Become the number one or number two in your space. Can’t be number one or number two? Redefine your space or move to a different tribe.

Collaborate

Over time, specialists beat generalists. The winner is the brand that best fits a given space. The law of the jungle? Survival of the FITTINGEST.

How a brand should fit its space is determined by the brand community. It takes a village to build a brand.

By asking left-brainers and right-brainers to work as a team, you bridge the gap between
logic and magic. With collaboration, one plus one equals eleven.

For successful precedents to creative collaboration, look to Hollywood, Silicon Valley, and the cathedral builders of the Renaissance.

As creative firms become more collaborative, they’re also becoming more specialized. The next economy will see a rise in branding networks—groups of “unbundled” companies cooperating across the value chain.

Three basic models have emerged for managing brand collaboration:

  1. the one-stop shop,
  2. the brand agency
  3. the integrated marketing team.
    Choose any one or create a combination.

Speak in prototypes.
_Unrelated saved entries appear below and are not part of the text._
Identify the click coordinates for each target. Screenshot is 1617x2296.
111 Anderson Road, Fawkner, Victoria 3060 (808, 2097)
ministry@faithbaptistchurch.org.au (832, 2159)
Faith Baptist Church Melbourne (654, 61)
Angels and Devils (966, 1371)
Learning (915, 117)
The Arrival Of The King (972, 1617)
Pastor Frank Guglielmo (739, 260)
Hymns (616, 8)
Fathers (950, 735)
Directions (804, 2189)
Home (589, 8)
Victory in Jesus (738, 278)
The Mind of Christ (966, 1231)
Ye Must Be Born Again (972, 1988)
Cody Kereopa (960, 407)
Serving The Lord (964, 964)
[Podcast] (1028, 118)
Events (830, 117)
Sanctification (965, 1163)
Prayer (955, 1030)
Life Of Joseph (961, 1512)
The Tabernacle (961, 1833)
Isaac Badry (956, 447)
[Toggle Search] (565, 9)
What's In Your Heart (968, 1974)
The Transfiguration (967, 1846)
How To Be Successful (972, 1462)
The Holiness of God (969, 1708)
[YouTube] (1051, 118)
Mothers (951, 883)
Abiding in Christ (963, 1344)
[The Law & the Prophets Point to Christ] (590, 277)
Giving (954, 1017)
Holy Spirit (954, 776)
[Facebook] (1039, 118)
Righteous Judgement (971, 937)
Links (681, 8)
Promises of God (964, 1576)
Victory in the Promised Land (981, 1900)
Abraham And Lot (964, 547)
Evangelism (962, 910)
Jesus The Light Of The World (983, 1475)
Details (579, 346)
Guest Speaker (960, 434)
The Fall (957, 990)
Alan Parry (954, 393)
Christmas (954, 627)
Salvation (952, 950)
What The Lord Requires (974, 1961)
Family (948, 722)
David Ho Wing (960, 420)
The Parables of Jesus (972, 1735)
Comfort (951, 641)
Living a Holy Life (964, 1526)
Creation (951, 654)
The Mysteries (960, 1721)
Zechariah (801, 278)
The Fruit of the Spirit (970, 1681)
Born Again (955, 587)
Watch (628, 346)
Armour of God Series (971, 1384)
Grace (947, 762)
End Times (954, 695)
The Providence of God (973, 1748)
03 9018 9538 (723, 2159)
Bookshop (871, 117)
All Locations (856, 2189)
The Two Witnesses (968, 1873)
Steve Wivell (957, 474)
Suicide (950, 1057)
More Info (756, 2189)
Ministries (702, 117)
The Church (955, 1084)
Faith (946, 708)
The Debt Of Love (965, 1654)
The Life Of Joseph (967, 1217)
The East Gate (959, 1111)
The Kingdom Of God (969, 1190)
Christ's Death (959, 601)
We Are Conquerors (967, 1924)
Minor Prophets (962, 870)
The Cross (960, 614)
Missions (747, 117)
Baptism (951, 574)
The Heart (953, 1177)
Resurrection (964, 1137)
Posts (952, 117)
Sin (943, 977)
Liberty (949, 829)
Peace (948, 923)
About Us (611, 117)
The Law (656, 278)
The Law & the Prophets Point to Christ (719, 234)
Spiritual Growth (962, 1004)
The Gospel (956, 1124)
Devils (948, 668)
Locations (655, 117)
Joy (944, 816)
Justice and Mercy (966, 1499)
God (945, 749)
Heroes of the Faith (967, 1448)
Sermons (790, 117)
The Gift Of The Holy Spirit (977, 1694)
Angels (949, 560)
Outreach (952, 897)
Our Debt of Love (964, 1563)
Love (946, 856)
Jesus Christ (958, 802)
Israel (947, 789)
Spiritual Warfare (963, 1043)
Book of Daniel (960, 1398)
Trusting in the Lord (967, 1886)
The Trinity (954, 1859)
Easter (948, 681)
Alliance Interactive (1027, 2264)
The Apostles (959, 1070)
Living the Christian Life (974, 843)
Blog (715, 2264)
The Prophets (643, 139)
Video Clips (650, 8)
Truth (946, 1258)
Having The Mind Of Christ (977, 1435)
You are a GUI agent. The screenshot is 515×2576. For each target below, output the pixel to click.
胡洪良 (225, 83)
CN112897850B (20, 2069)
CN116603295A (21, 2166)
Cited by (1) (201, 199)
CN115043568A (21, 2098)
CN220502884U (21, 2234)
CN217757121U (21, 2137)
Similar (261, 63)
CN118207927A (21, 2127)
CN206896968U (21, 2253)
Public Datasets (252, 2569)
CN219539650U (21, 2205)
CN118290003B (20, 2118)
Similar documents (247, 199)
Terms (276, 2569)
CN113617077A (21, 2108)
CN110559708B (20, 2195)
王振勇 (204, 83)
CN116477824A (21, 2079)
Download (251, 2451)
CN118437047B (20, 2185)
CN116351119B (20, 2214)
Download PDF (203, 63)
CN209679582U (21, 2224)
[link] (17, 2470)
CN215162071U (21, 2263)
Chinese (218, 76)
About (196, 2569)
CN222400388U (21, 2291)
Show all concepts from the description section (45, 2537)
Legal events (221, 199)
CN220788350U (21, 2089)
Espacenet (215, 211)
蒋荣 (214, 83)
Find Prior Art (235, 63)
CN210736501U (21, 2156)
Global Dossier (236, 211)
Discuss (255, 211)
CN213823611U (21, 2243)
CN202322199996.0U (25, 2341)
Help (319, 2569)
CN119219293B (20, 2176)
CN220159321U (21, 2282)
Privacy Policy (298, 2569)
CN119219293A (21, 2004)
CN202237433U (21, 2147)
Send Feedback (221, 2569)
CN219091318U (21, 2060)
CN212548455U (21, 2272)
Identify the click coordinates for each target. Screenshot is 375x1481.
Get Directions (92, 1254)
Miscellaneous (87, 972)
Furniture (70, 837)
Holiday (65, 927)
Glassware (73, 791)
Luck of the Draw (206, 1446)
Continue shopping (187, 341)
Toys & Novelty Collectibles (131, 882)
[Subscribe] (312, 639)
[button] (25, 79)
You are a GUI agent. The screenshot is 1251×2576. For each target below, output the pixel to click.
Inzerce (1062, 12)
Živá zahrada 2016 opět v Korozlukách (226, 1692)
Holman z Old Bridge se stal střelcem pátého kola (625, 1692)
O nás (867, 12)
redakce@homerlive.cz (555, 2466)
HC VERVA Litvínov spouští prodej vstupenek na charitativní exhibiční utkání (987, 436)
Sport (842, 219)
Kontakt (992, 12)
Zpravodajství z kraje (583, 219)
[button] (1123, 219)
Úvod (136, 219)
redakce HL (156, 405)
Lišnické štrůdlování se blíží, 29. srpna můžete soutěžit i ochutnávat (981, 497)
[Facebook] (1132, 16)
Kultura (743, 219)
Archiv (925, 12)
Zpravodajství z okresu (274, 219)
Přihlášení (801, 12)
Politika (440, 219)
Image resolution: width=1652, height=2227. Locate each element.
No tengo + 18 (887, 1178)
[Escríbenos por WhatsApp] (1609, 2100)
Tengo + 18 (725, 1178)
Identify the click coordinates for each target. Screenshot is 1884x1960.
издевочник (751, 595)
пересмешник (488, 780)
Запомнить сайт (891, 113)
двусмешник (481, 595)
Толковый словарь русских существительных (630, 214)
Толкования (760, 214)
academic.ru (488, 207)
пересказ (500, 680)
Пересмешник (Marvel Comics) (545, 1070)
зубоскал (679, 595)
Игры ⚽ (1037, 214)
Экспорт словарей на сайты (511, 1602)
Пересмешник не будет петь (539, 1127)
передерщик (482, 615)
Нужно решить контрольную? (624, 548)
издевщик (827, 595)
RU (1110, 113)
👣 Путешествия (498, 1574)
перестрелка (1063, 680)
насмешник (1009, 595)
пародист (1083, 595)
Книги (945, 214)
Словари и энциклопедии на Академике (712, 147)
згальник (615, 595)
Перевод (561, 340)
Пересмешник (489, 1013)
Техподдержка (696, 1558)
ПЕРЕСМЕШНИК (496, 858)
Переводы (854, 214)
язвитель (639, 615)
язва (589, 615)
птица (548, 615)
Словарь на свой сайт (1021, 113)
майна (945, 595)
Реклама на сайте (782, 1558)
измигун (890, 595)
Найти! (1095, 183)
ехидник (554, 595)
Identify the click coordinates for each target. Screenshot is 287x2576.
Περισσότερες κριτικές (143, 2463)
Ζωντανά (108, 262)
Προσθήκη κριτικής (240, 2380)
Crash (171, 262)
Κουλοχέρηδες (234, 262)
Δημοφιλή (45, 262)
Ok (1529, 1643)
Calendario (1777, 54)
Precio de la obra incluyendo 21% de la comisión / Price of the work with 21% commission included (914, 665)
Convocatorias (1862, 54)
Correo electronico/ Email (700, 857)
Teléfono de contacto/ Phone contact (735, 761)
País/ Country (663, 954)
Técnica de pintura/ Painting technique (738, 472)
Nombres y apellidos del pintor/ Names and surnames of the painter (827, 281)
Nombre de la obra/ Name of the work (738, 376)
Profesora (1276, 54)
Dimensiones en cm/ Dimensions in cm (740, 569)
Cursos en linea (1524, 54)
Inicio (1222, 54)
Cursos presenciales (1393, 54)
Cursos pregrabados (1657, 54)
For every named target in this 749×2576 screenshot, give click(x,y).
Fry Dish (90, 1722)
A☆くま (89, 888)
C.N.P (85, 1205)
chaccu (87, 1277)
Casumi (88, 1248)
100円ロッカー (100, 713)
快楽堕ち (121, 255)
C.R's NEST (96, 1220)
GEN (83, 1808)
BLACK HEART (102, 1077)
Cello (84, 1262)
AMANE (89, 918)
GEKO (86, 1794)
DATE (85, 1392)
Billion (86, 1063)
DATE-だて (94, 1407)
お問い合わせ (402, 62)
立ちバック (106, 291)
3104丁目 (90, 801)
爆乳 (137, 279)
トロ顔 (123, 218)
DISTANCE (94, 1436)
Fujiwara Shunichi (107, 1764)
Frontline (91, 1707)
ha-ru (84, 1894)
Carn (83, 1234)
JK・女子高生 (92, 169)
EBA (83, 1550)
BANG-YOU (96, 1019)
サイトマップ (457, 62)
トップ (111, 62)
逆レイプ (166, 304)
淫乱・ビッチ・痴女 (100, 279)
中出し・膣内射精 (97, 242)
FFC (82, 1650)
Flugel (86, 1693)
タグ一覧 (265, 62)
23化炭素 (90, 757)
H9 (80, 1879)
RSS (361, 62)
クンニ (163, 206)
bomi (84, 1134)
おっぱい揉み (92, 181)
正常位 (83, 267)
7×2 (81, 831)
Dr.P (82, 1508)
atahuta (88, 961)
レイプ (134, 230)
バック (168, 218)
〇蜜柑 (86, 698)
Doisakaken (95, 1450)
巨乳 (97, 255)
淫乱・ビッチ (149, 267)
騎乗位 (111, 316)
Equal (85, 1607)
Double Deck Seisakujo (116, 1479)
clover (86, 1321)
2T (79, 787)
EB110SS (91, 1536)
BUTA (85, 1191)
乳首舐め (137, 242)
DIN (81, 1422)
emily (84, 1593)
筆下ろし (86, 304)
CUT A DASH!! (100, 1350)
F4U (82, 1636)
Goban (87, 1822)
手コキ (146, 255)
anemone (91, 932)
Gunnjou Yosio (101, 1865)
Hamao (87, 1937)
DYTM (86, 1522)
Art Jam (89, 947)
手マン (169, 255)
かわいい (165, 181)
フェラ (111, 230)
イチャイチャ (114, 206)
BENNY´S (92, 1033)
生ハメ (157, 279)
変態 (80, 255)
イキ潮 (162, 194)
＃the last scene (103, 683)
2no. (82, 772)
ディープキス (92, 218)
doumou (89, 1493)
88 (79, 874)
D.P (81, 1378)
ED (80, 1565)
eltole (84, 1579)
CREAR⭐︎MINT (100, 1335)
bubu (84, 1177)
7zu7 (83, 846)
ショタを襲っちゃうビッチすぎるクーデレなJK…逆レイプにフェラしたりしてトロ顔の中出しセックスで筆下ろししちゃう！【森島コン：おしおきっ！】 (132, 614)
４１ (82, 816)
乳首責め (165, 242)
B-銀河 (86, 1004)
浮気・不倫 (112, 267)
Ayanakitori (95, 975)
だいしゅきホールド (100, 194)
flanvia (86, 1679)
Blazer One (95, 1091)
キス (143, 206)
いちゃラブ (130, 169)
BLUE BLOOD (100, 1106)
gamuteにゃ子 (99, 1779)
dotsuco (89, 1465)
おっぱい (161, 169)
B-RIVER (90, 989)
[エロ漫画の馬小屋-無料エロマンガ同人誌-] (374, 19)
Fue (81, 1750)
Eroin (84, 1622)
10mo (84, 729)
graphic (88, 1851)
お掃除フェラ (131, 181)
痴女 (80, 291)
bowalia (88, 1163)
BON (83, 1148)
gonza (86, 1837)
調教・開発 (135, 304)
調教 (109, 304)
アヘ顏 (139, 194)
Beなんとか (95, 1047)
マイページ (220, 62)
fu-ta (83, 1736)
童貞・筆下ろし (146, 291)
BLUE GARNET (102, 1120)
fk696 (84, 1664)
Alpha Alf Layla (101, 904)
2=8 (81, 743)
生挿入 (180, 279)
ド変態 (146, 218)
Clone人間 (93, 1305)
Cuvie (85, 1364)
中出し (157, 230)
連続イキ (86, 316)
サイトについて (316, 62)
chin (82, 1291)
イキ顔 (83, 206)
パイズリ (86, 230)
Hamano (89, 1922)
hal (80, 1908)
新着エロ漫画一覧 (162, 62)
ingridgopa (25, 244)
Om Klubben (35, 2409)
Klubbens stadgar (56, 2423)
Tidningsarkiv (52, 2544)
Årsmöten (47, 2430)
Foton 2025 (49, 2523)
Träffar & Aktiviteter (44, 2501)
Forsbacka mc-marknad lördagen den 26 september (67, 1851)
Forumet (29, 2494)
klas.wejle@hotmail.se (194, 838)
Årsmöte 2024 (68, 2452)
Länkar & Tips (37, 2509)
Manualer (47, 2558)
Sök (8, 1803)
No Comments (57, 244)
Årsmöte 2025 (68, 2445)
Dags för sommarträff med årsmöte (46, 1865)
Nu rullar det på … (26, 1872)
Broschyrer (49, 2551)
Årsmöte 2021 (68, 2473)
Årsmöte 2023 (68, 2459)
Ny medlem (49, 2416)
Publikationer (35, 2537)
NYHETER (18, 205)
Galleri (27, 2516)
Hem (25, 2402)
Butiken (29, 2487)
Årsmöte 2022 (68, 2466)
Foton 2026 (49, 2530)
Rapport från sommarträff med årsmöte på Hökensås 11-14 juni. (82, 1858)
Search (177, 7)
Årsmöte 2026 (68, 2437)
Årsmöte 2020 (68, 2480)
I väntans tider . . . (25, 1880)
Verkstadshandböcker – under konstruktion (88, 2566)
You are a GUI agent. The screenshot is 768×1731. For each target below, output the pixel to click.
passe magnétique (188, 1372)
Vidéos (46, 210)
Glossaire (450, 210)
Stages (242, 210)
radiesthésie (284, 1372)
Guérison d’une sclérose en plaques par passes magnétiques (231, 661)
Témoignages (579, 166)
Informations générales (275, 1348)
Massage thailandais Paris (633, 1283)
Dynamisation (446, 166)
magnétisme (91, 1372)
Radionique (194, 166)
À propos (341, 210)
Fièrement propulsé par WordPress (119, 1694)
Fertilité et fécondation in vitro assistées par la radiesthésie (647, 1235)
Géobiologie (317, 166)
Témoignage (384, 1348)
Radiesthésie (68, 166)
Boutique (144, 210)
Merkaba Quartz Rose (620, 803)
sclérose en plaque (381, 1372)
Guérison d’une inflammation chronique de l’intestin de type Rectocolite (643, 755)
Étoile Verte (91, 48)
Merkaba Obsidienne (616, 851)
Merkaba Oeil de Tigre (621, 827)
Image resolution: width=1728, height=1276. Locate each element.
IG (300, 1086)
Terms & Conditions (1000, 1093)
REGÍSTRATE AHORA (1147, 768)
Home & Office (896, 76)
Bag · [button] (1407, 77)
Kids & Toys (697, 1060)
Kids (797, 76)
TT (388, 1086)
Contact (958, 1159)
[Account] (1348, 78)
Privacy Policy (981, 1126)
Prototypes cut through marketing red tape and let gut feeling talk to gut feeling.

Innovate

It’s design, not strategy, that ignites passion in people. And the magic behind better design and better business is innovation.

Radical innovation has the power to render competition obsolete. The innovator’s mantra: When everyone zigs, zag.

How do you know when an idea is innovative? When it scares the hell out of you.
Expect innovation from people outside the company, or from people inside the company who THINK outside.

Make sure the name of your brand is distinctive, brief, appropriate, easy to spell, easy to pronounce, likable, extendible, and protectable.

Logos are dead. Long live icons and avatars.

Packaging is the last and best chance to influence a prospect this side of the checkout counter. Arrange all your packaging messages in a “natural reading sequence.”

Avoid the three most common barriers to web innovation: technophobia, turfismo, and featuritis.

Bottom line: If it’s not innovative, it’s not magic.

Validate

The standard communication model is an antique. Transform your brand communication from a monologue to a dialogue by getting feedback.

Feedback, i.e. audience research, can inspire and validate innovation.

Research has gotten an unfair rap from the creative community. Though bad research can be like looking at the road in a rearview mirror, good research can get brands out of reverse and onto the Autobahn.

Use focus groups to FOCUS the research, not BE the research. Focus groups are particularly susceptible to the Hawthorne effect, which happens when people know they’re being tested.

Quantitative research is antithetical to inspiration. For epiphanies that lead to breakthroughs, use qualitative research.

Measure your company’s brand expressions for distinctiveness, relevance, memorability, extendibility, and depth.

Cultivate

Your business is not an entity but a living organism. Ditto your brand. Alignment, not consistency, is the basis of a living brand.

A living brand is a never-ending play, and every person in the company is an actor. People see the play whenever they experience the brand, and then they tell others.

Every brand contributor should develop a personal shockproof brandometer. No decision should be made without asking, “Will it help or hurt the brand?”

The growing importance of the brand has a flip side: its growing vulnerability. A failed launch, a drop in quality, or a whiff of scandal can damage credibility.

The more collaborative a brand becomes, the more centralized its management needs to be.

The future of branding will require strong CBOs—chief brand officers who can steward the brand from inside the company.

Branding is a process that can be studied, analyzed, learned, taught, replicated, and managed. It’s the CBO’s job to document and disseminate brand knowledge, and to transfer it whole to each new manager and collaborator.

Each lap around the branding circle, from differentiation to cultivation, takes the brand further from commoditization and closer to a sustainable competitive advantage.